For the organization that has utilized scripts to change production environments but wants to make the process more efficient.

  1. Look over all the elements of the 101 track and implement any not present in your environment.
  2. Define Scripting Style Guide and Best Practices for the Organization
    • Define a standards guide & best practices for each language and types of scripts you want to utilize. All scripts to be used in the environment must then adhere to this guide.
      • The style guide should be a living document which is owned by the team releasing the scripts.  Any dispute should be handled by a vote on the team or a final management decision.
      •  It is important that sides have buy in on the end goal even if they may not agree on some of the details.
      • This allows for a common ground in scripting style and approach which makes sharing code and code review easier.
    • A common feeling among traditional Windows environment scripts is that they do scripting in their own style and it works well enough.
      • Because of this there may be push back on moving toward a standardized approach.
      •  If this occurs it is important to reinforce that the goal is spread the effort of  utilizing scripting across more of the IT team which in turn will spread out the work load and risk.
  3. Reuse Code between projects
    • Often scripting in Windows environments is done in silos where each person has there own personal library of scripts with some sharing when dictated by a project or conditions. This approach must be avoided as it greatly increases the time required to generate new scripts and increases the potential risk as each person is writing their scripts a different way. Share code across teams by allowing read only access to the centralized script repository.

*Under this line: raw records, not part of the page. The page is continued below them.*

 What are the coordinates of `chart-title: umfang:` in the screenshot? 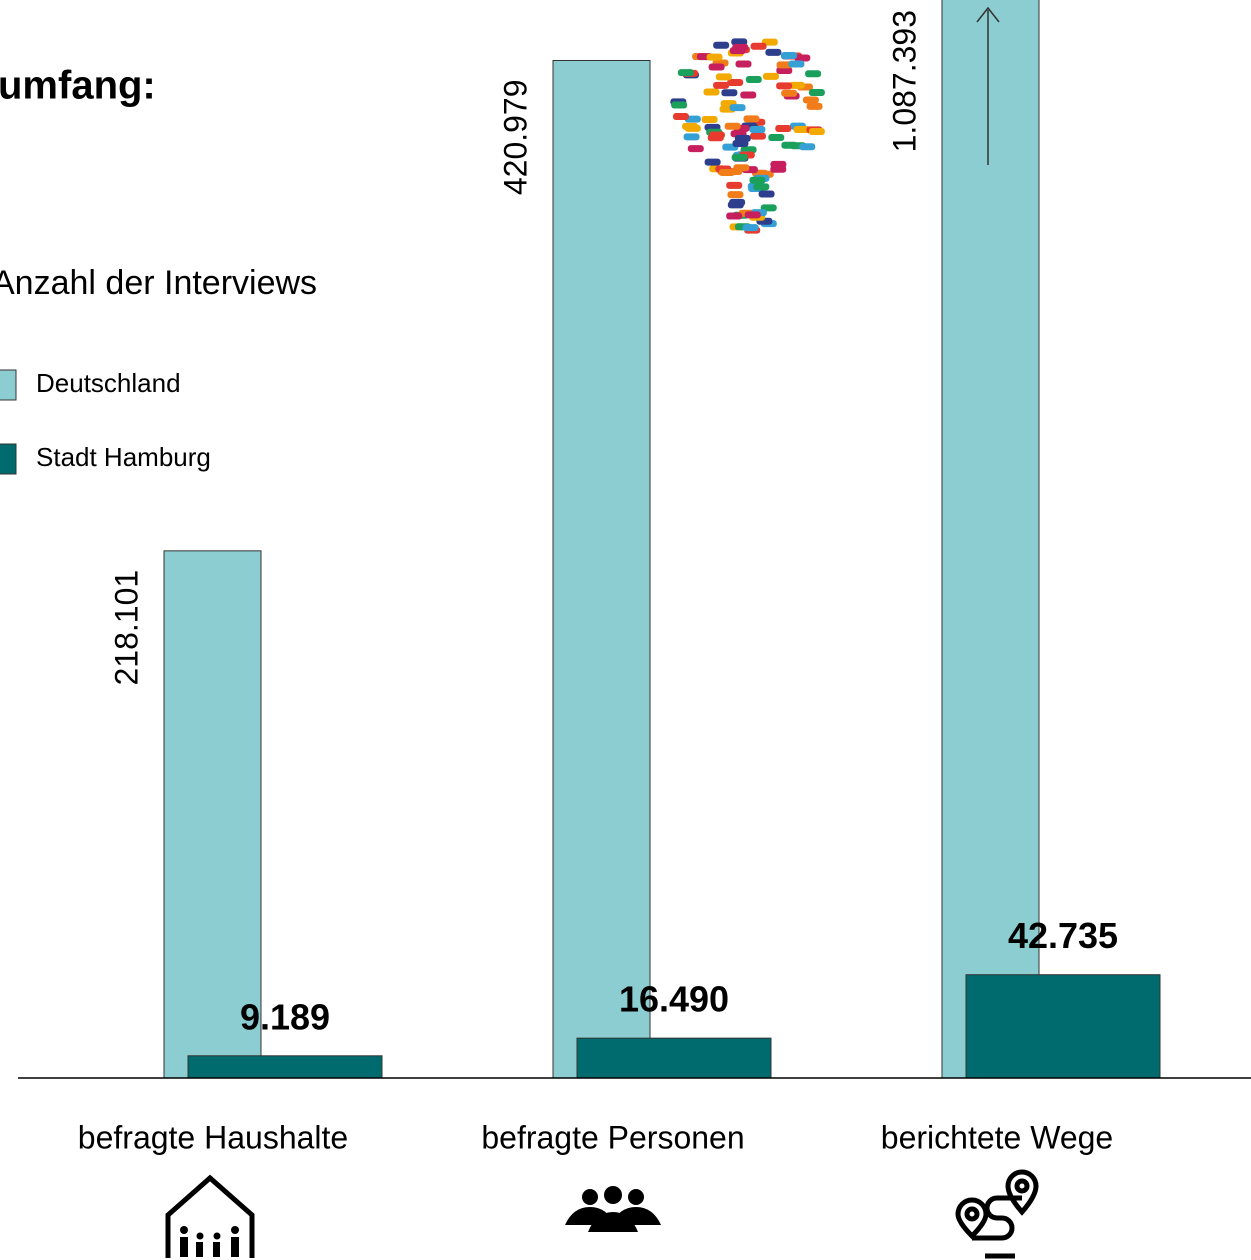 It's located at (78, 86).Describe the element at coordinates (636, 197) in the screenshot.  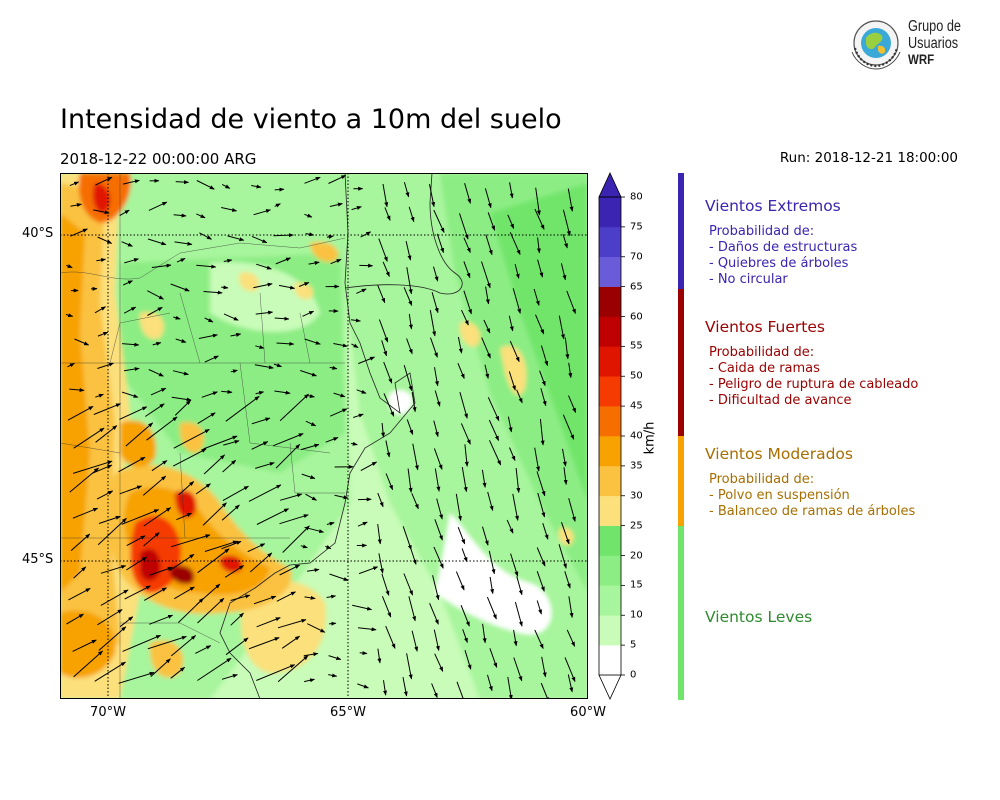
I see `colorbar-tick-label: 80` at that location.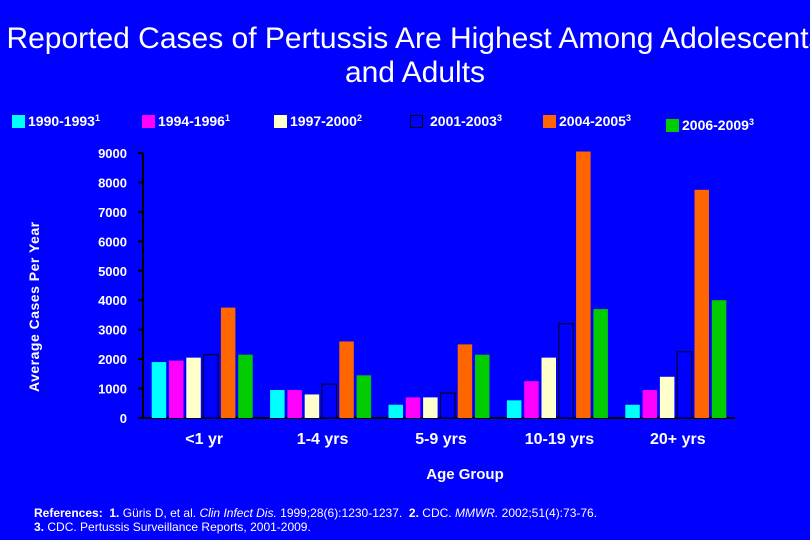 This screenshot has height=540, width=810. Describe the element at coordinates (160, 513) in the screenshot. I see `ref1-authors: Güris D, et al.` at that location. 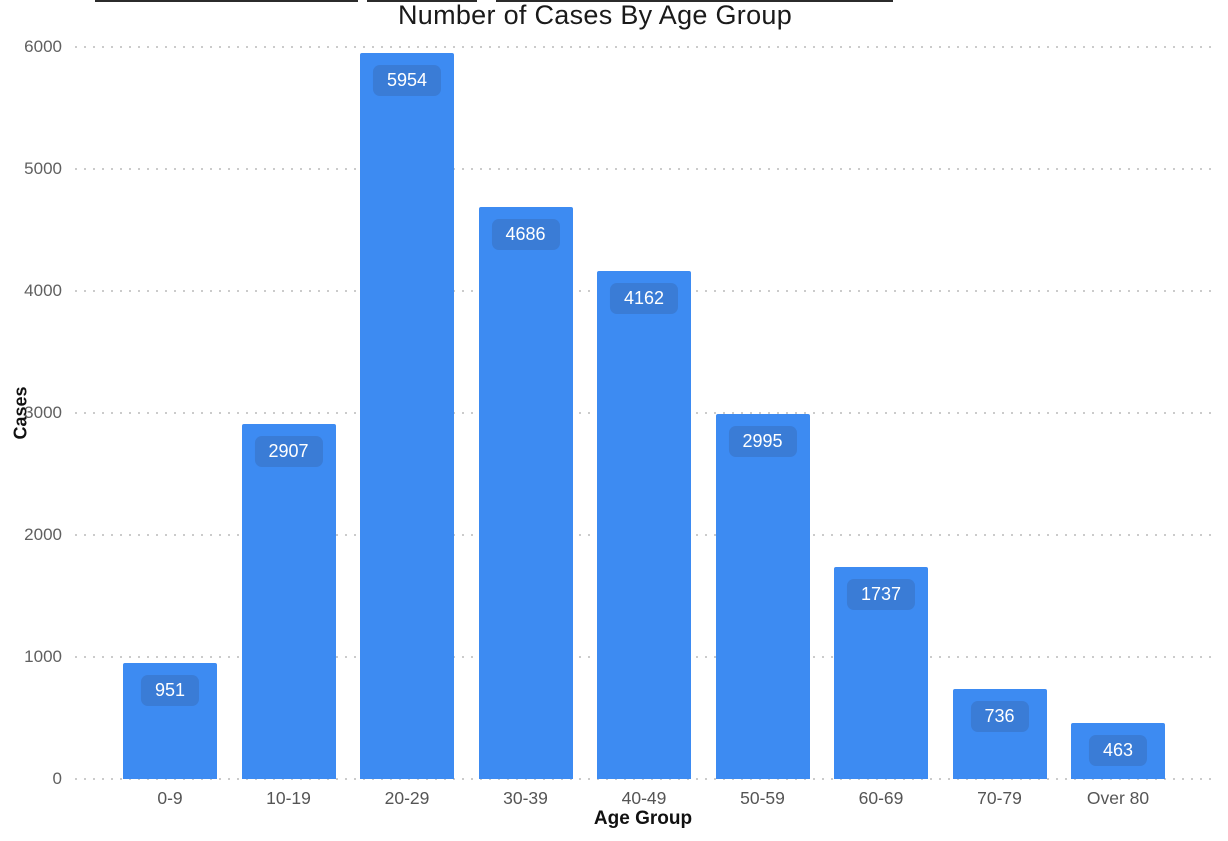 I want to click on bar-value-label: 736, so click(x=1000, y=717).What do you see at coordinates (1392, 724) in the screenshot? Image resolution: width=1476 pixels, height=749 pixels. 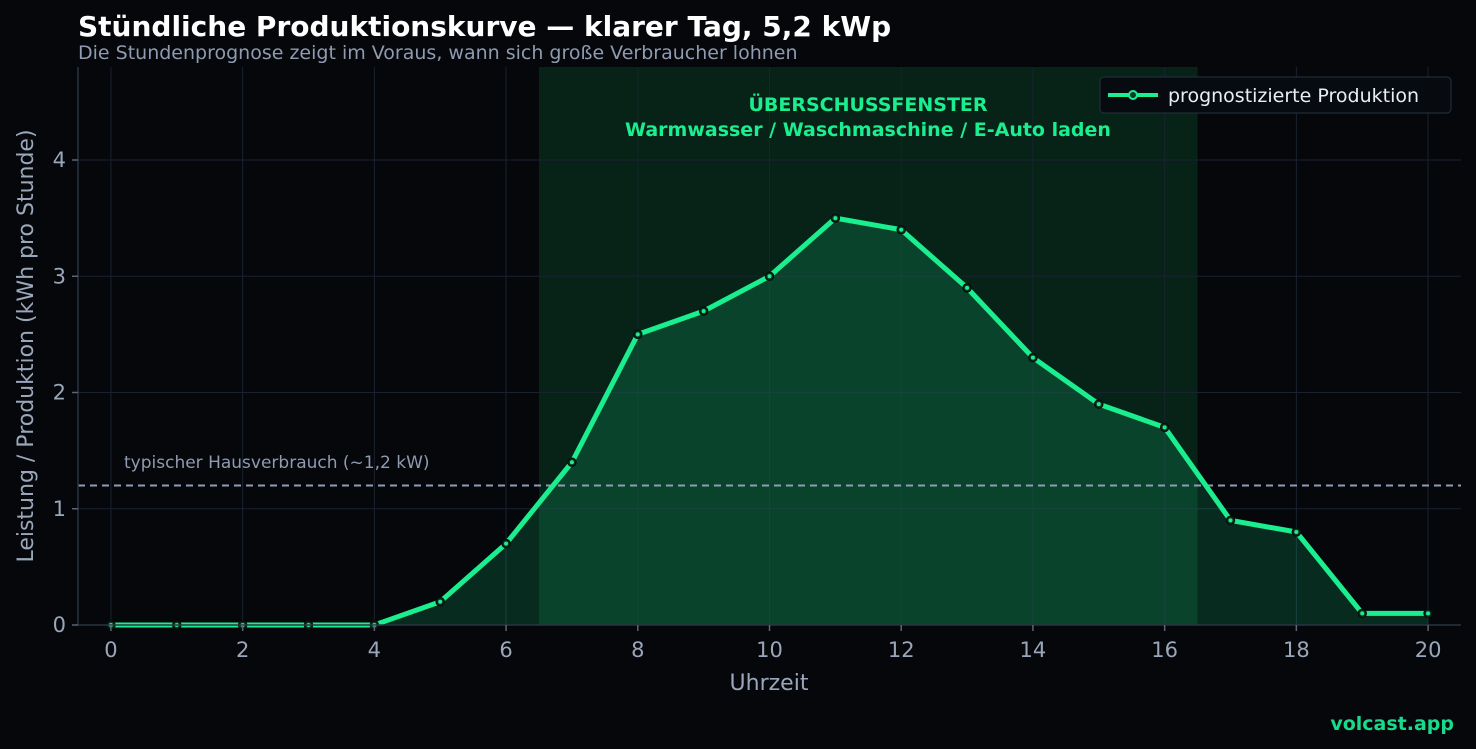 I see `brand-watermark: volcast.app` at bounding box center [1392, 724]. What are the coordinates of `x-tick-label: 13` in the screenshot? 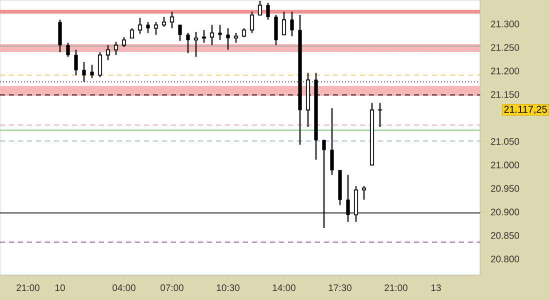 It's located at (436, 288).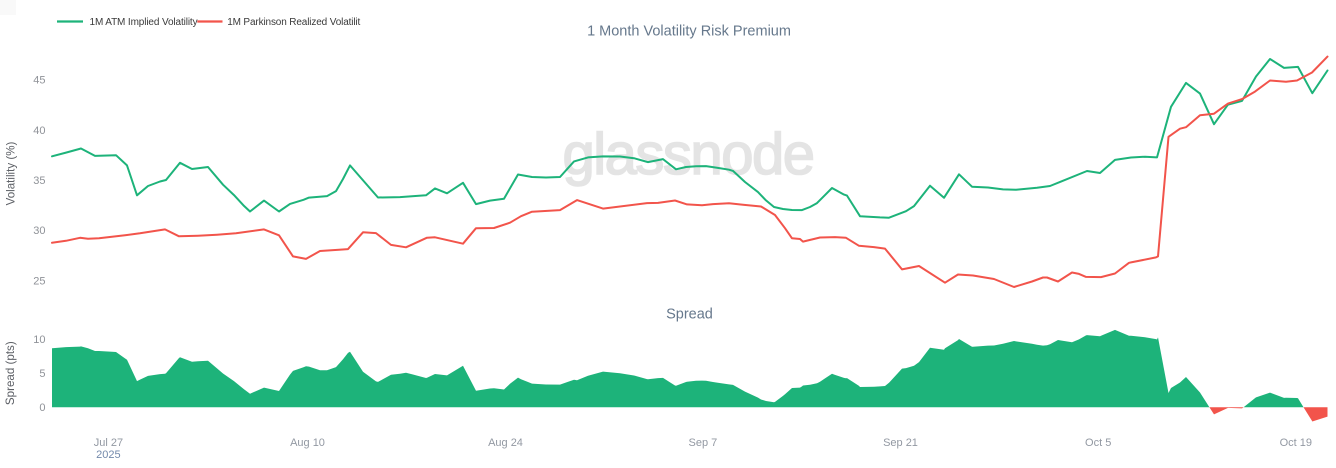 The height and width of the screenshot is (468, 1336). Describe the element at coordinates (704, 443) in the screenshot. I see `svg-text: Sep 7` at that location.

  4. Use a centralized source code control system
    • Use SVN, CVS or Team Found server to have a central repository for all scripts
    • Allow each scripting team member a personal storage location
  5. Run scripts from  dedicated utility servers or workstations (physical or virtual)
    1. To reduce network latency the utility computers should be located physically near the servers. If there are multiple locations have a utility computer at each site can help create levels of fault tolerance in case of network failures.
    2. If possible replicate the exact configuration of the utility computers in your test environment by utilizing automated provisioning. The key element is to ensure that there is automated method of deploying completed scripts to the production environments.
  6. Allow the tool builders time to work and ensure the users of the tools know how to use them.
    • If there only a handful of IT talent interested or able to write scripts be sure to give them time to do so. This may require re-arranging of duties on the time to start with. If code re-use is adopted fully the time to production should eventually reduce.
    • The focus should be on building tools. You don't have to know how the script was written to be able to use. This is a key point often missed. Once a script has been tested in your production environment and how to use it documented there should be no issue allowing non-scripting team members to use it. This provides the greatest utility of the previously developed script.